The Newgate Calendar - WILLIAM COOPER AND WILLIAM DRAPER

WILLIAM COOPER AND WILLIAM DRAPER

Convicted of cutting off Trunks from a Gentleman's Carriage; the Former was transported for Seven Years, and the Latter imprisoned for Six Months in the House of Correction, 1810

   AT the Lent Assizes, 1810, at Chelmsford, in Essex, William Cooper and William Draper, two soldiers of the barracks in that town, were indicted for grand larceny, in stealing from the chariot of the Rev. Joseph Jefferson two trunks, containing a considerable quantity of wearing apparel, a gold ring, some books, and other articles of value, the property of Mr Jefferson and his servant, Joseph Sharpe.

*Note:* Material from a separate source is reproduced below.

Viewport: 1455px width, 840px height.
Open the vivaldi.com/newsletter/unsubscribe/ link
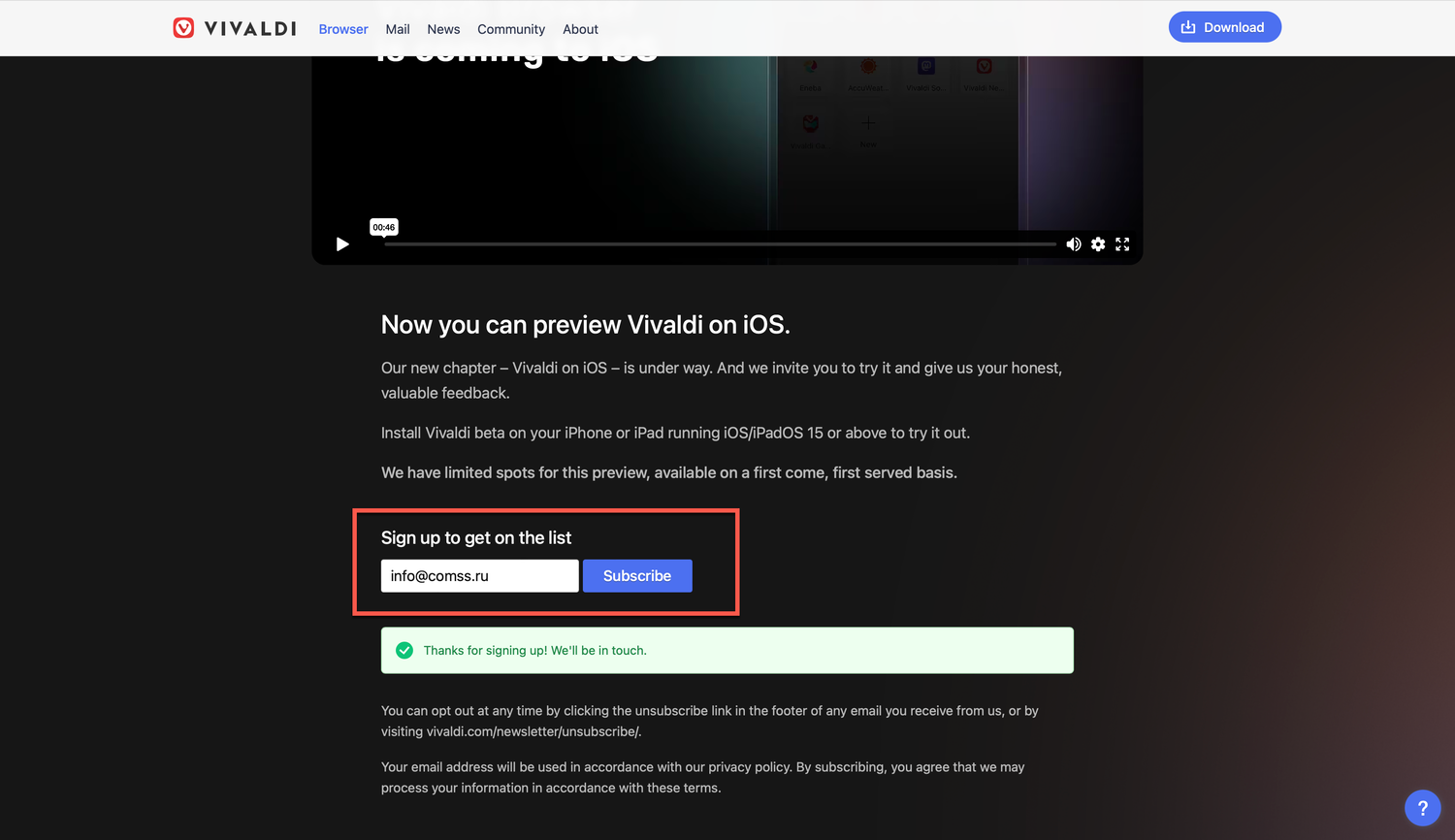point(534,732)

   It appeared, from the evidence adduced on the part of the prosecution, that the Rev. Mr Jefferson left Chelmsford in his travelling chariot between seven and eight o'clock in the evening of the 22nd of January, intending to go to London. The property before mentioned was contained in two trunks strapped behind the carriage, the servant, Joseph Sharpe, following his master on horseback at a short distance. Half-way between Chelmsford and Ingatestone the servant met a tall man going towards the former place with a trunk on his shoulder, which, he remarked at the time, resembled very much one of his master's trunks. He did not, however, entertain any suspicion that his master had been robbed, but on the arrival of the carriage at Ingatestone he missed both the trunks from behind the chariot, and found that the straps which held them had been cut across. This occurrence he immediately communicated to his master, and also mentioned the circumstance of his having met a man upon the road with a trunk upon his shoulder. Mr Jefferson immediately set a diligent inquiry on foot, and after a considerable degree of difficulty traced the robbery to the two prisoners, who were private soldiers, and stationed in the new barracks, at Chelmsford, in whose room part of the property was found, and the remainder concealed in a ditch.

   The prisoners strenuously denied the charge, but were both found guilty.

   Cooper was sentenced to seven years' transportation but Draper, in consideration of former good conduct, was ordered to be imprisoned for six months only, in the house of correction.